オーラルフレイルがある場合、適切なケアによって口腔機能低下症を防ぐことが重要となります。う歯や歯周病がある場合には、歯科医に紹介して治療を行うこと、その際には合併症や全身状態などの情報を提供して連携をはかることが欠かせません。

口腔機能低下症からさらに口腔機能障害、咀嚼機能不全に至ると、口から食事をとることが難しくなり、全身状態悪化のリスクが高くなります。“食べられる口”を維持する重要性は今後さらに増していくものとみられます。

患者さんの口腔機能に合わせた食形態を検討

食べ物を噛んだり、口腔内の筋肉を動かしたりすることは、単に口から食べることの維持だけでなく、会話をするうえでも有用です。口の筋力が低下して発語に不安があると会話を避けるようになり、外出も控えるようになってしまいます。次第に全身の筋力も低下して、日常生活動作にも影響が出てしまい、引きこもりがちになる人が少なくありません。

また、食事から十分に栄養が確保できないと低栄養のリスクも高くなります。オーラルフレイルを防ぐためには食事を十分に噛むことが重要となりますが、歯科治療をしても食事をとることが困難な場合には、食事からの栄養を確保するために食形態の調整が必要となります。「やわらかい食事にしてしまうと、もう普通の食事が食べられなくなってしまうのではないか」と、不安を感じる患者さんや家族もいます。しかし、口腔機能が低下している場合には、無理をして噛もうとすることよりも、やわらかい食事をしっかり食べて栄養をとることのほうが大切です。全身状態を維持するためにはその人に合った食形態の選択が重要であることを伝えましょう。

実際に提供する食事については、管理栄養士と相談して、適切な食形態を選択します。また、在宅に戻る場合には、家族に対する指導も重要です。

食事の観察と十分なケアは多職種連携から

オーラルフレイルを防ぐための口腔ケアやリハビリテーションは、医師、歯科医、看護師、歯科衛生士、言語聴覚士と、幅広い職種が関与する領域です。NSTや摂食嚥下チームなど、口腔ケアに関わるチームによるラウンドを通じて専門的なケアが必要な患者さんを拾い上げ、機能評価と必要な介入を検討します。

看護師が専門的に学びたい場合には、日本看護協会の摂食・嚥下障害看護認定看護師や日本摂食嚥下リハビリテーション学会が認定する日本摂食嚥下リハビリテーション学会認定士などの資格もあります。

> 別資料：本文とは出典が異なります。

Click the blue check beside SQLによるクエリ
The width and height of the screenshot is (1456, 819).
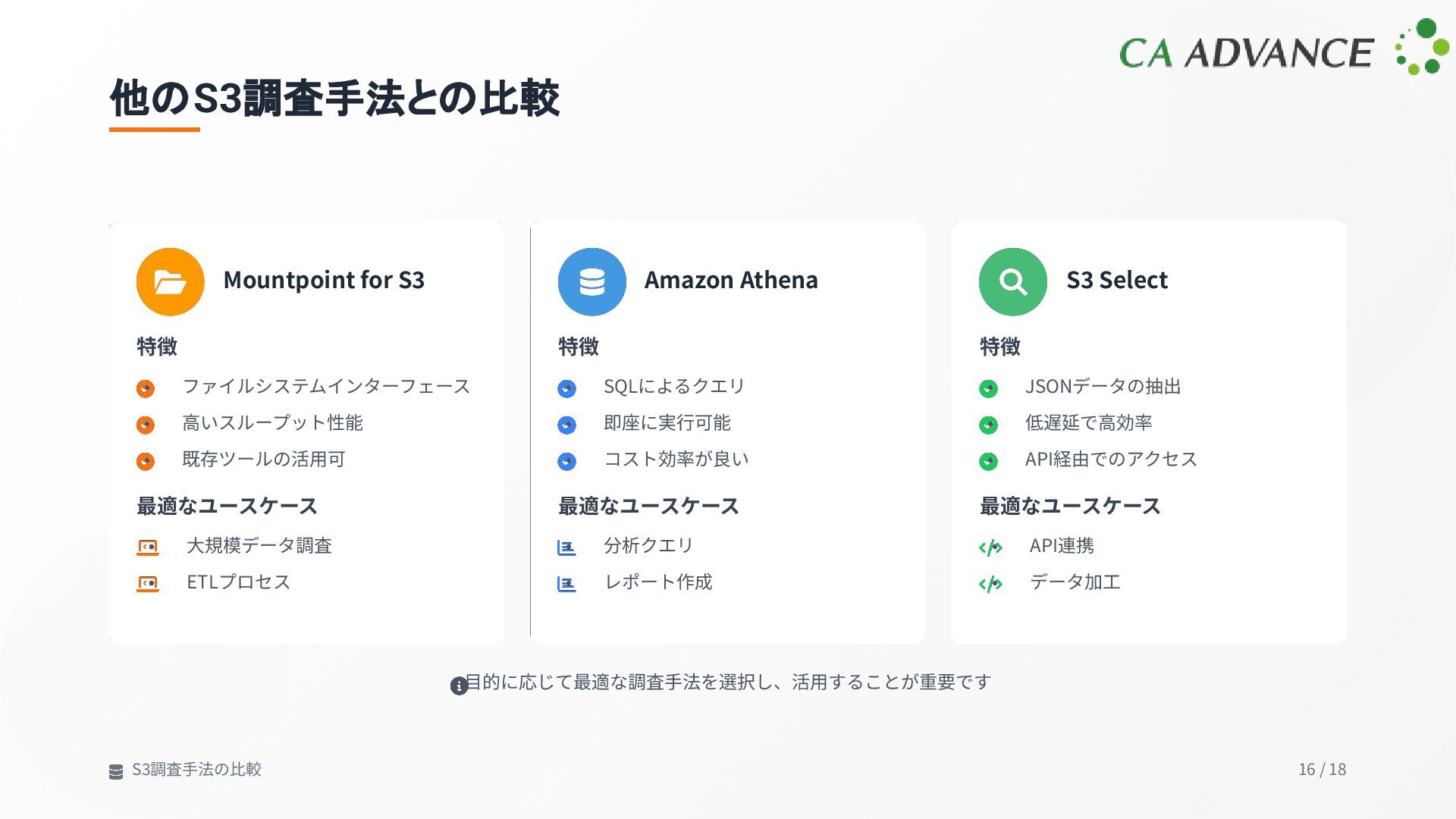click(x=566, y=388)
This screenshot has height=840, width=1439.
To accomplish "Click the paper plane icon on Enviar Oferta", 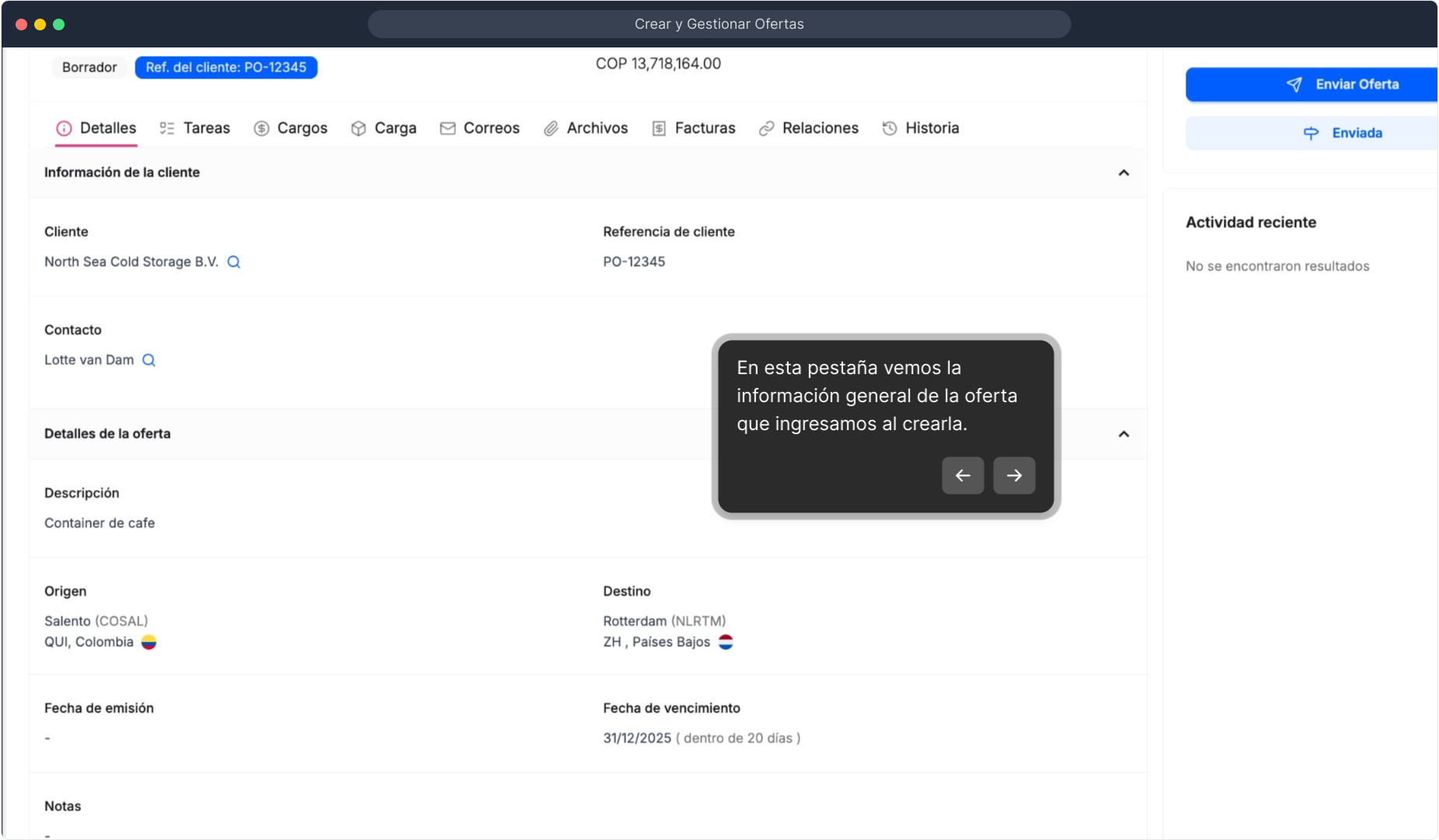I will [x=1294, y=85].
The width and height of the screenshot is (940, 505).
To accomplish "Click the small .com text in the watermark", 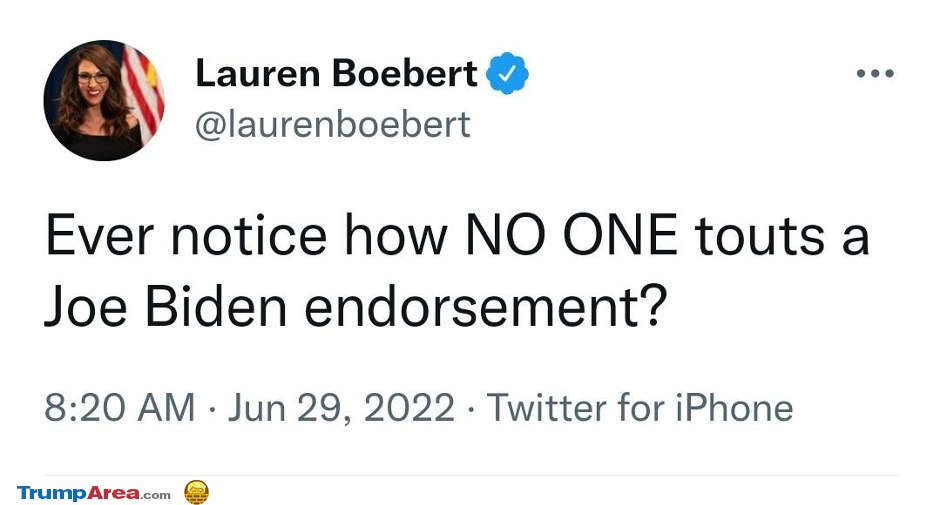I will tap(155, 494).
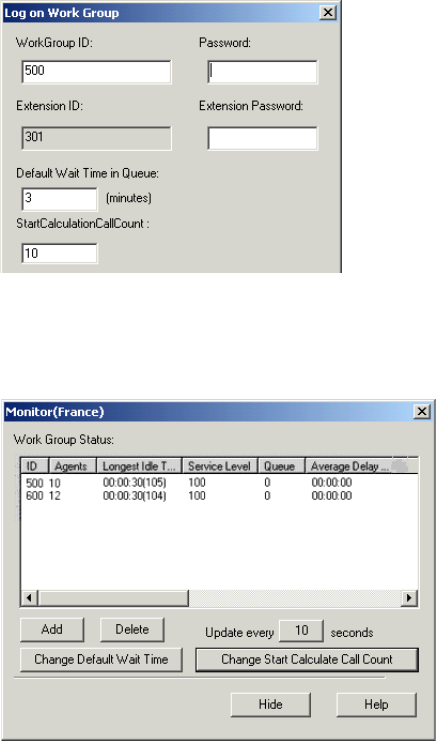Sort by the Agents column header
The height and width of the screenshot is (741, 436).
[72, 466]
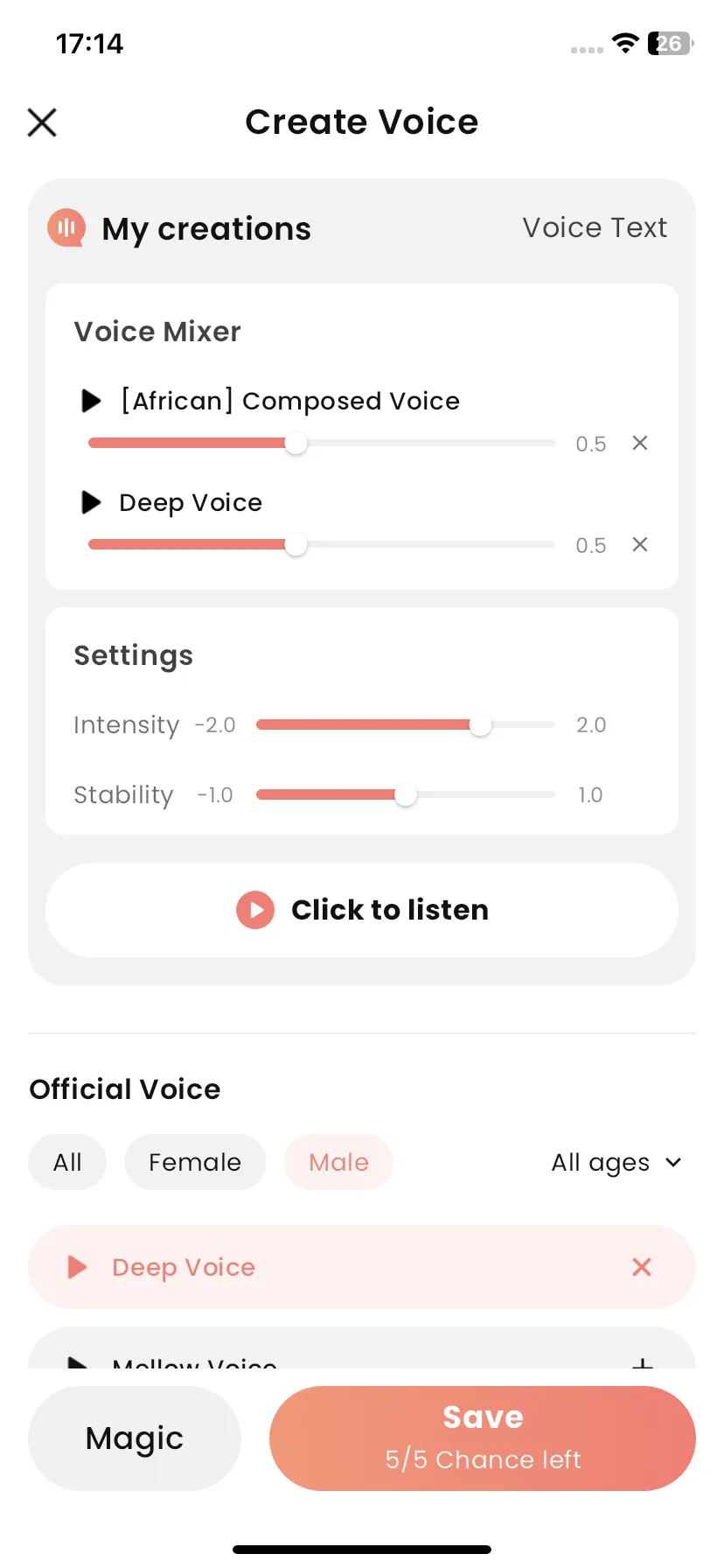Screen dimensions: 724x1568
Task: Add Mellow Voice with plus icon
Action: click(643, 1363)
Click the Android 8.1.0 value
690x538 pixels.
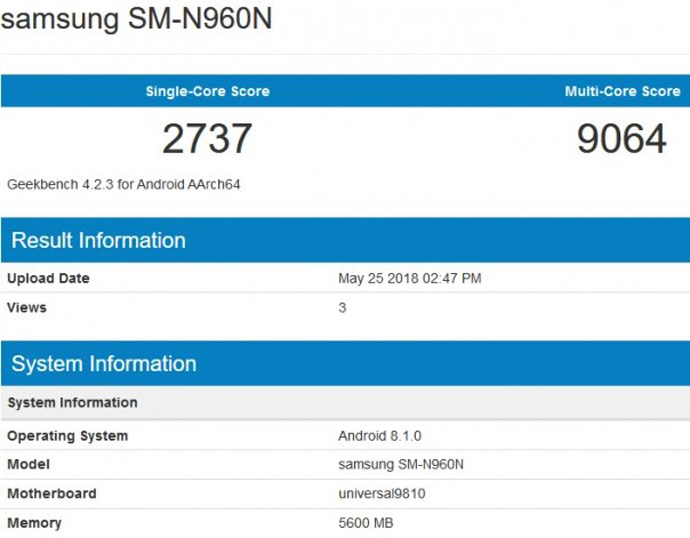381,436
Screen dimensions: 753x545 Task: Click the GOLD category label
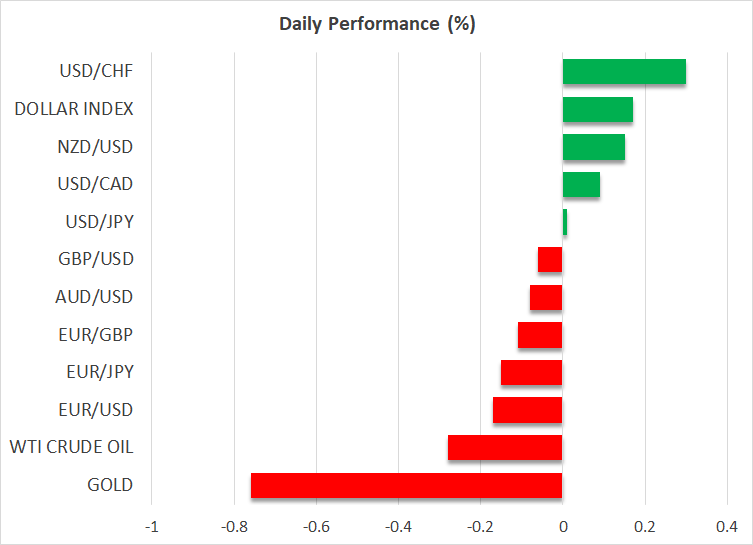(x=109, y=485)
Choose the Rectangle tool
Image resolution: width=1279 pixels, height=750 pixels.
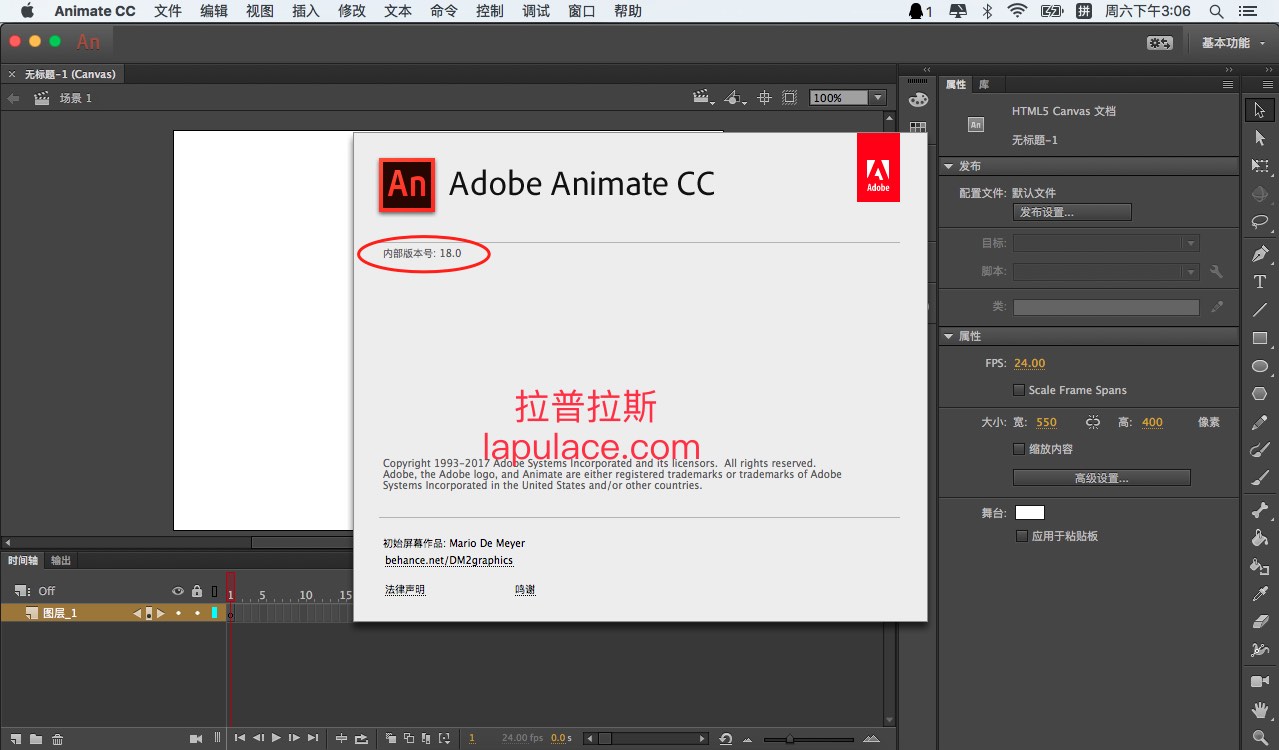(x=1260, y=339)
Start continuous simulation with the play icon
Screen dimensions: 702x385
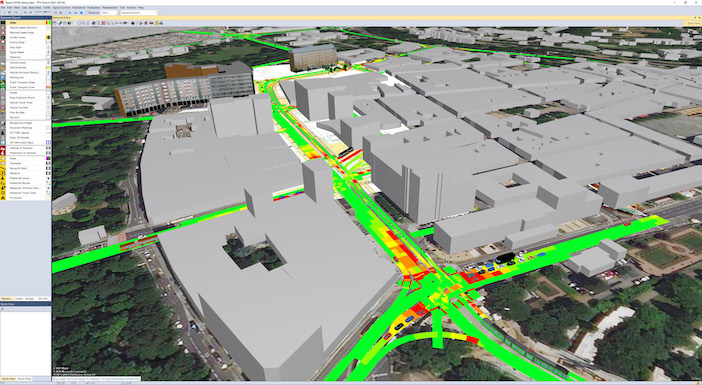(69, 13)
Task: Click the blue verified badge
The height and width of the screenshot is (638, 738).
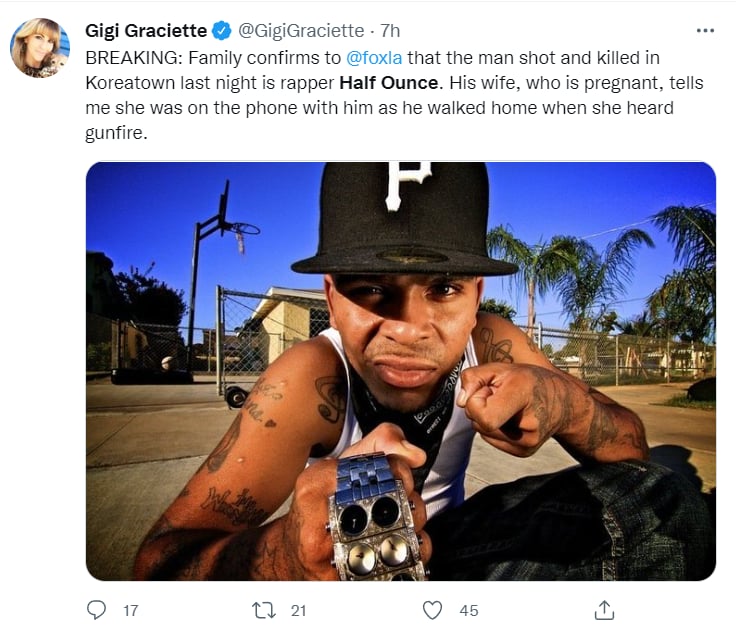Action: [221, 31]
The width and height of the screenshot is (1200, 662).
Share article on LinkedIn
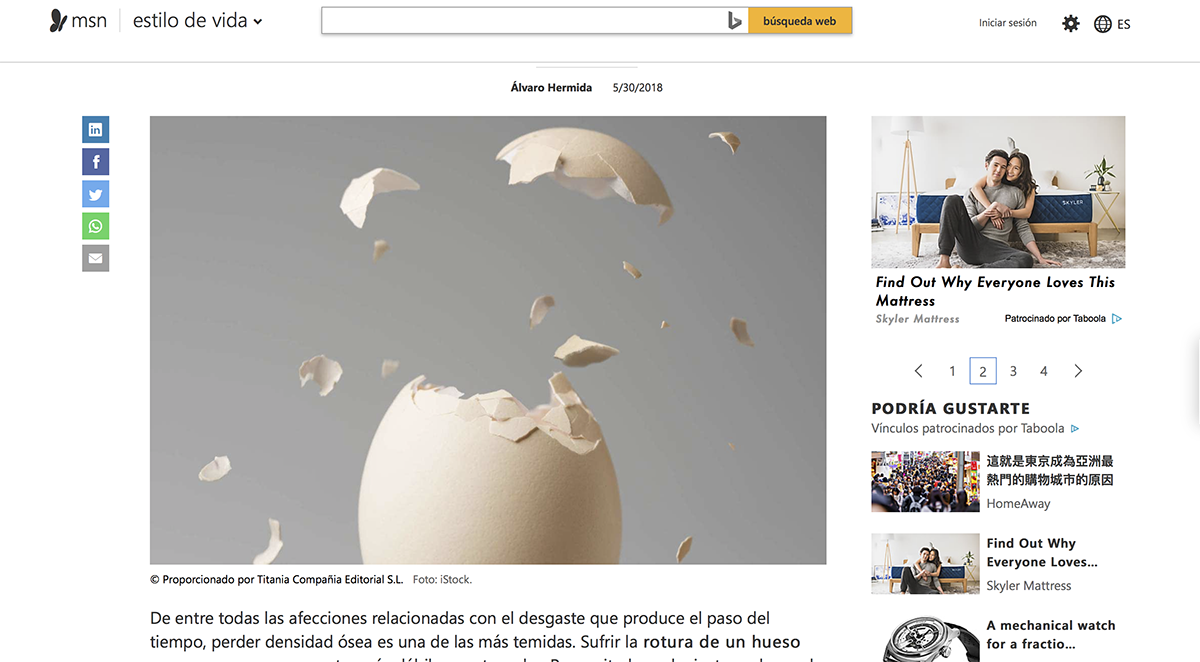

オーラルフレイルは早期の介入がカギとなるため、日常の病棟業務のなかで看護師が観察して、患者さんがむせやすい、食事量が少ない、食べる速さが遅いなどのサインを見落とさないことが重要です。

また、リハビリテーションを受けている患者さんは、疲労感が強く食事に集中できずにむせたり、姿勢の維持が難しかったりすることがあります。患者さんが食事に集中できる環境かどうか、疲労度はどうかなども十分な観察が必要です。看護師の気づきが、患者さんの口腔機能、全身状態の低下を防ぐポイントであり、早期に多職種との連携によって専門職が介入することが、患者さんの“食べる”を支えることにつながります。